START Exercise data
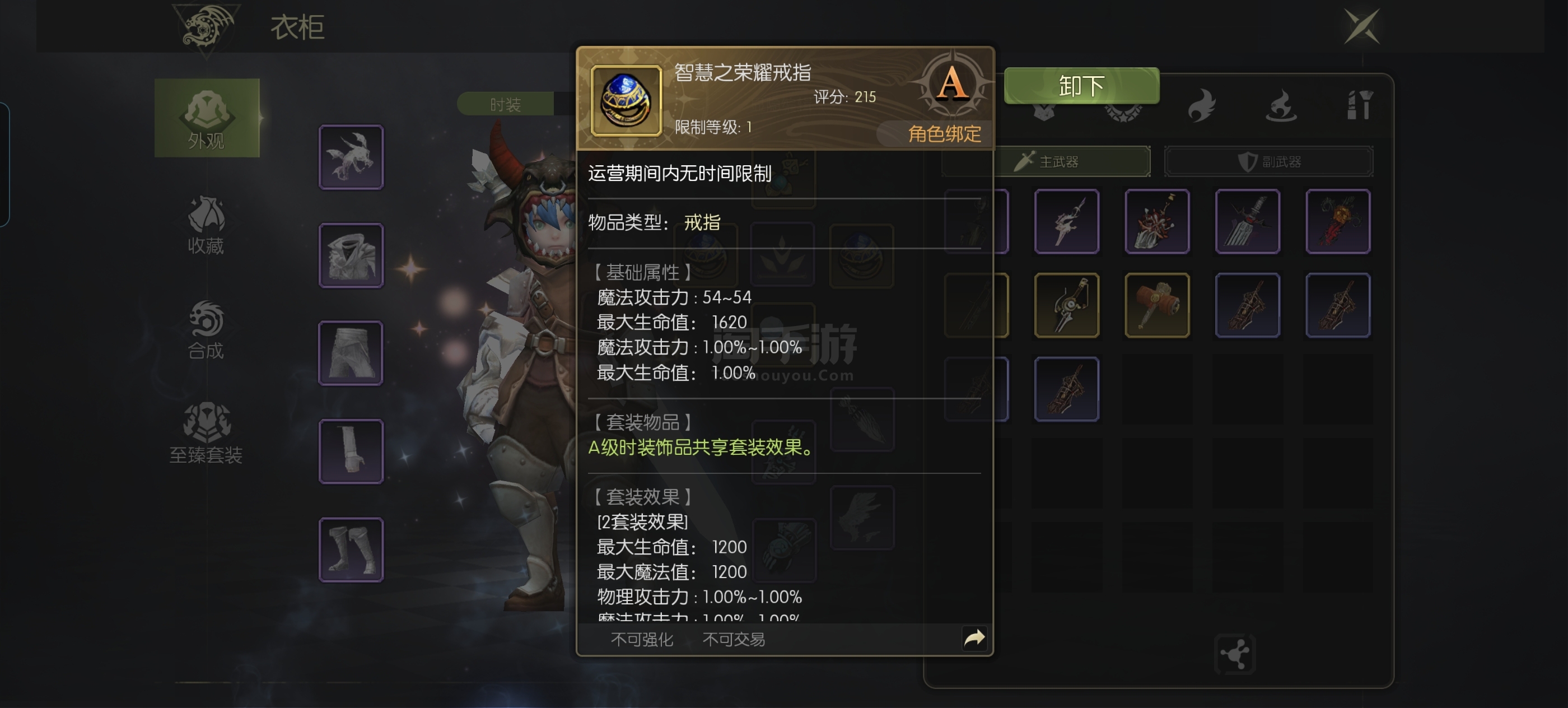This screenshot has width=1568, height=708.
Task: Click the jacket costume slot
Action: click(x=351, y=255)
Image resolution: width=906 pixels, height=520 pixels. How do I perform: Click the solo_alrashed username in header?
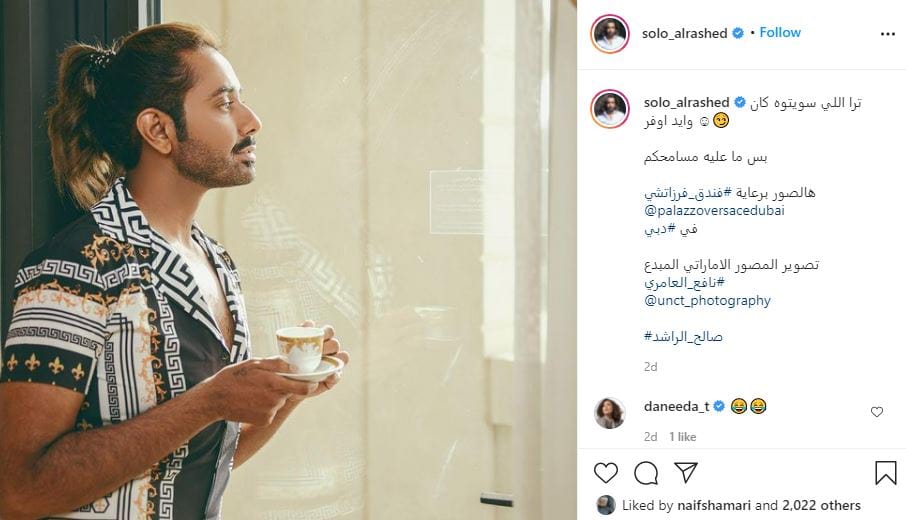point(684,33)

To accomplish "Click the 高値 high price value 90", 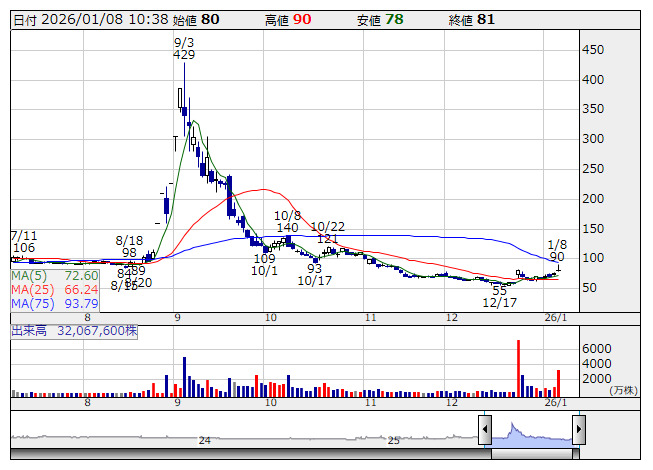I will pyautogui.click(x=302, y=19).
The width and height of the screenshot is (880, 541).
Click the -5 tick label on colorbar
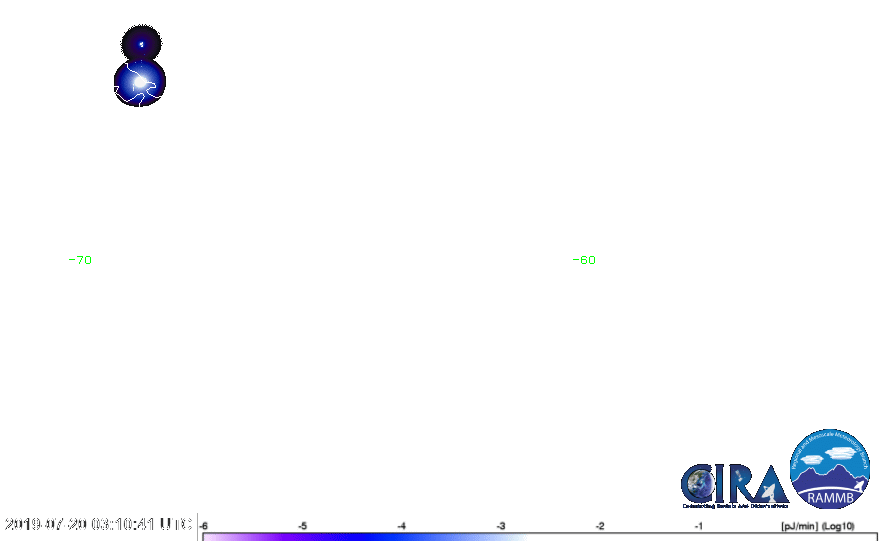(x=302, y=525)
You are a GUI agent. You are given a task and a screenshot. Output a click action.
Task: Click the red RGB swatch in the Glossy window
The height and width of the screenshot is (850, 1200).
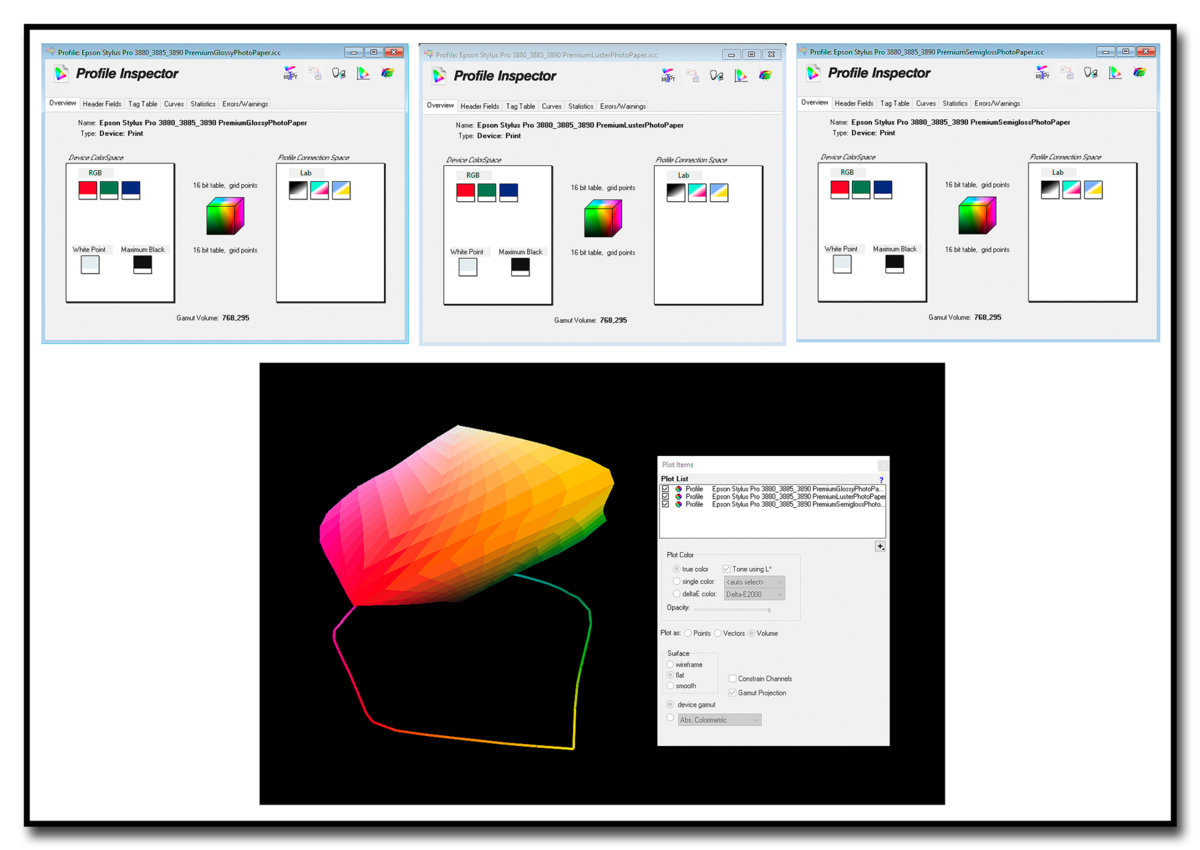(x=88, y=190)
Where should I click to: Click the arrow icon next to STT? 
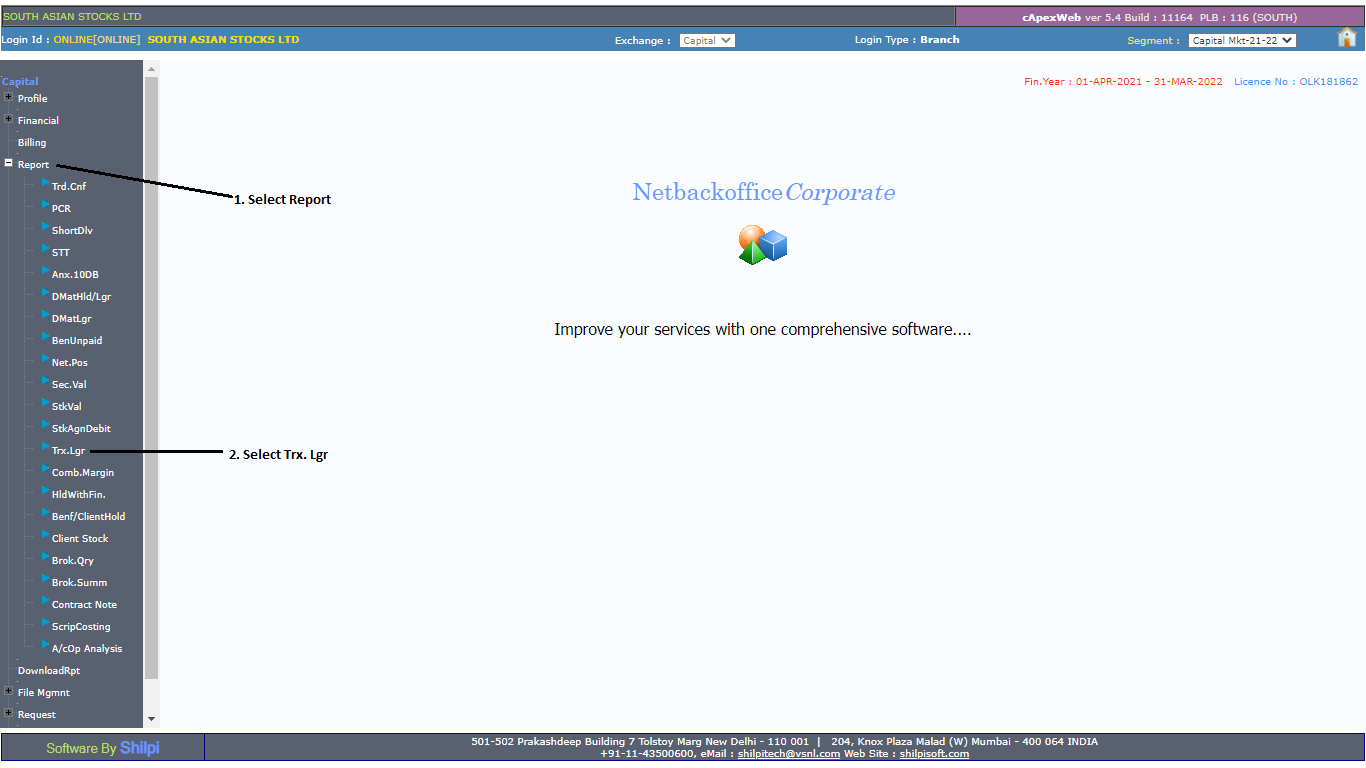(x=46, y=248)
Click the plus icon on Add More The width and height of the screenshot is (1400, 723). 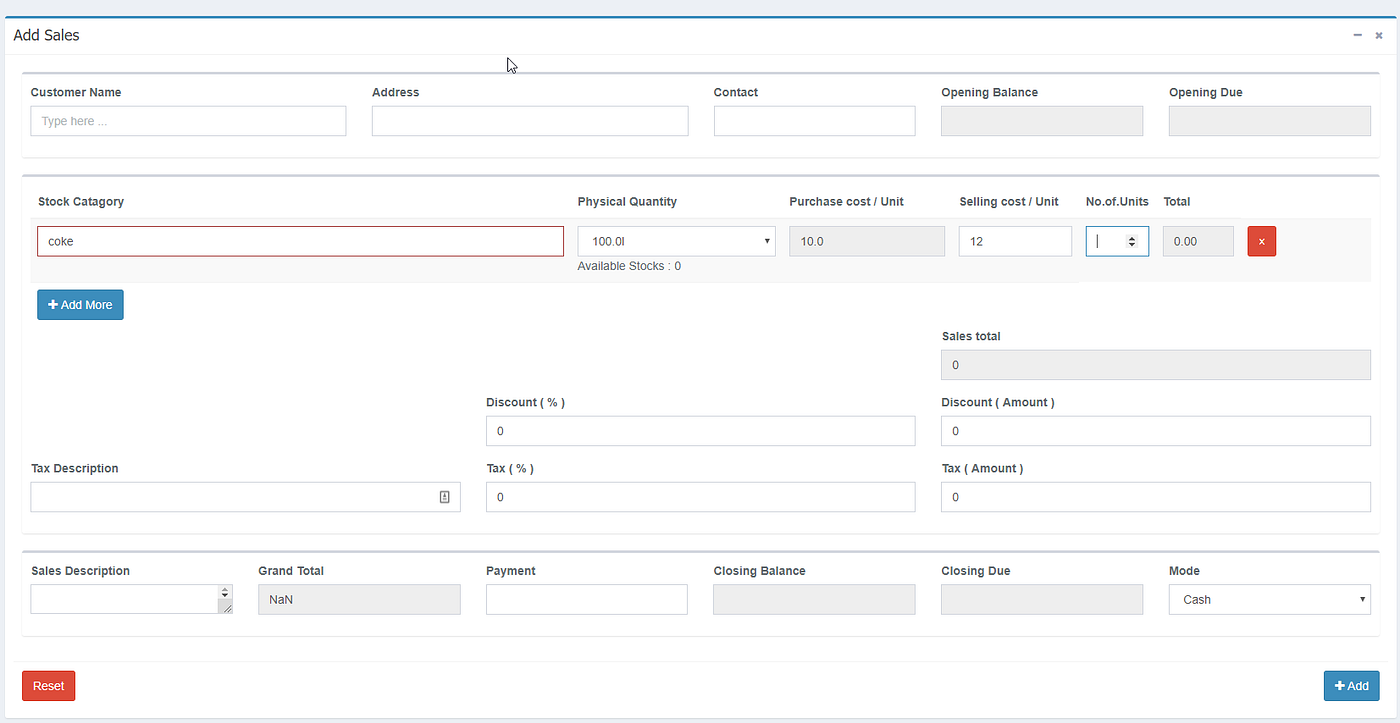pyautogui.click(x=54, y=304)
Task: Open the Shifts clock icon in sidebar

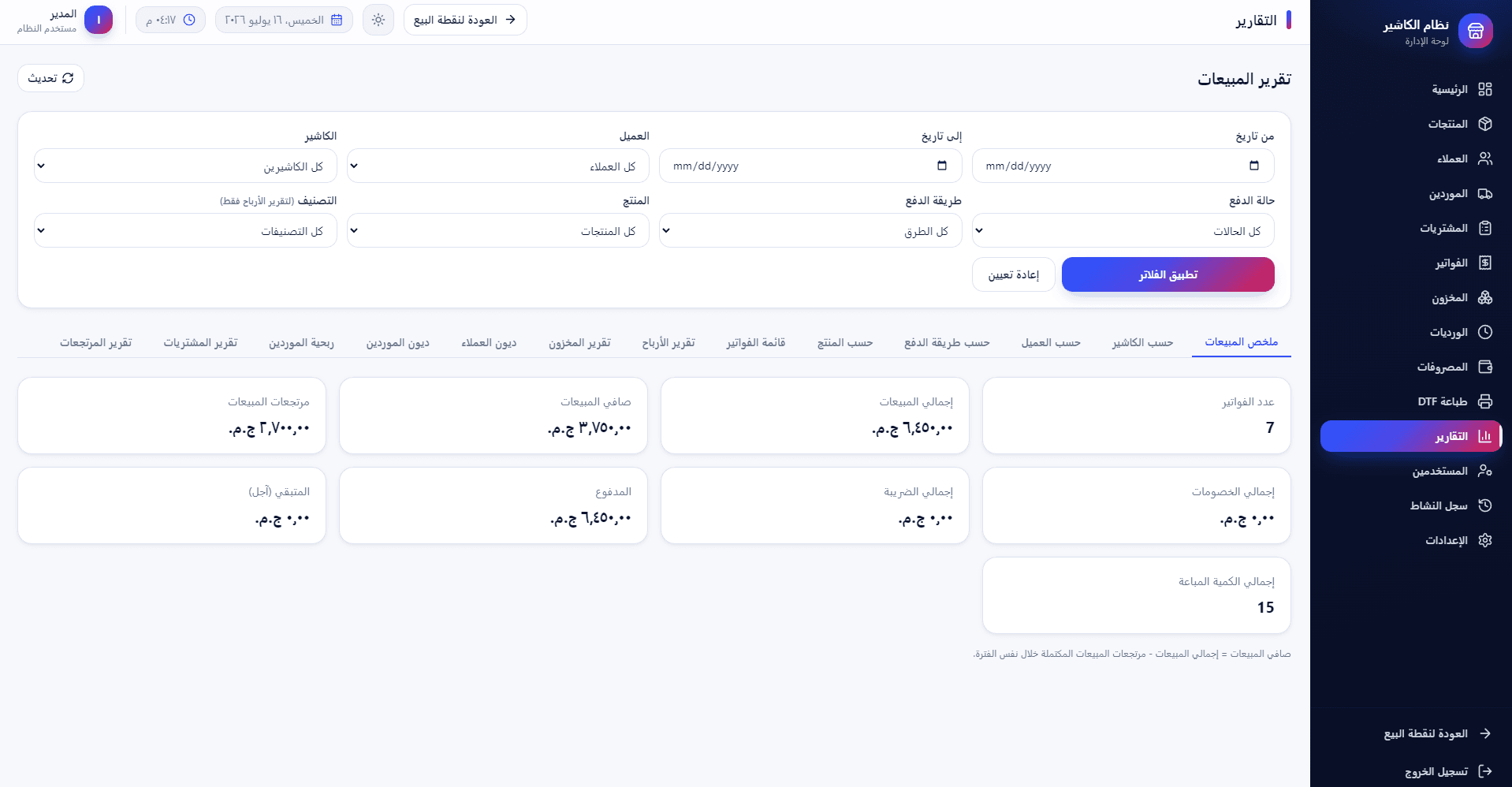Action: (x=1485, y=332)
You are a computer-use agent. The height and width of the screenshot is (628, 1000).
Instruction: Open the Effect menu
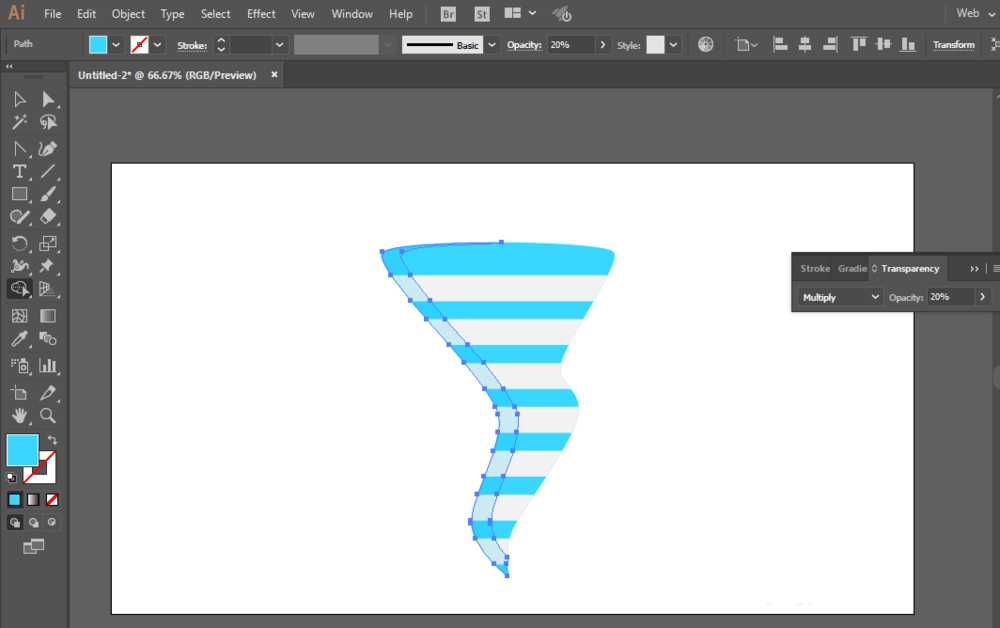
END Exercise data
* [Exercise]: Pull from the data each line where the string "agent" turns up.

* [Expected answer]:
You are a GUI agent. You are given a task and a screenshot. Output a click action.
You are a computer-use agent. The height and width of the screenshot is (628, 1000).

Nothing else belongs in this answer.